Directions for this task: What is the number of lines in the data that contain "each"? Nothing besides that number, please.

Extracted information:
━━━━━━

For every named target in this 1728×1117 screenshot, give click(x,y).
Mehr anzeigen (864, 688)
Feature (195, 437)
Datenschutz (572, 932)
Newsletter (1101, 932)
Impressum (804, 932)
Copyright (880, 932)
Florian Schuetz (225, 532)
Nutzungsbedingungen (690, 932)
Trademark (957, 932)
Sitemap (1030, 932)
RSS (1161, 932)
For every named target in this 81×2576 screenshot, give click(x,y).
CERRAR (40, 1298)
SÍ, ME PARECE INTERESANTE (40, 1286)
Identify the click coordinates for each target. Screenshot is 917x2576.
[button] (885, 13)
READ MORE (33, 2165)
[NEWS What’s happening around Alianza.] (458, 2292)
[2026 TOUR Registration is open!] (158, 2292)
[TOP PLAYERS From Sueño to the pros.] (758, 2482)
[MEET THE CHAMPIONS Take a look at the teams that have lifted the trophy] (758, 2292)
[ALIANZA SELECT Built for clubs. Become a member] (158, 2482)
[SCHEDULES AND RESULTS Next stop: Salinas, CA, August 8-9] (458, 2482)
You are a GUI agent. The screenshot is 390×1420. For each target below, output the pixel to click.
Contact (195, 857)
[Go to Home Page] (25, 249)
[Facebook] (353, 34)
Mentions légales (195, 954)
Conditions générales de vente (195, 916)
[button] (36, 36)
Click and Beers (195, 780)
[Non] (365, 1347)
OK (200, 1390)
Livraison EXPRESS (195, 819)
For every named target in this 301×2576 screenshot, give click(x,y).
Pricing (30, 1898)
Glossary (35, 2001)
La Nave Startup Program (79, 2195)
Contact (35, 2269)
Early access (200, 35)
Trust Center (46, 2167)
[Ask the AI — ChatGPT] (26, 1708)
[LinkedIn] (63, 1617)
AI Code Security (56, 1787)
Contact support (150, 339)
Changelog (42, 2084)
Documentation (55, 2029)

━━━━━━

Solved exercise: 2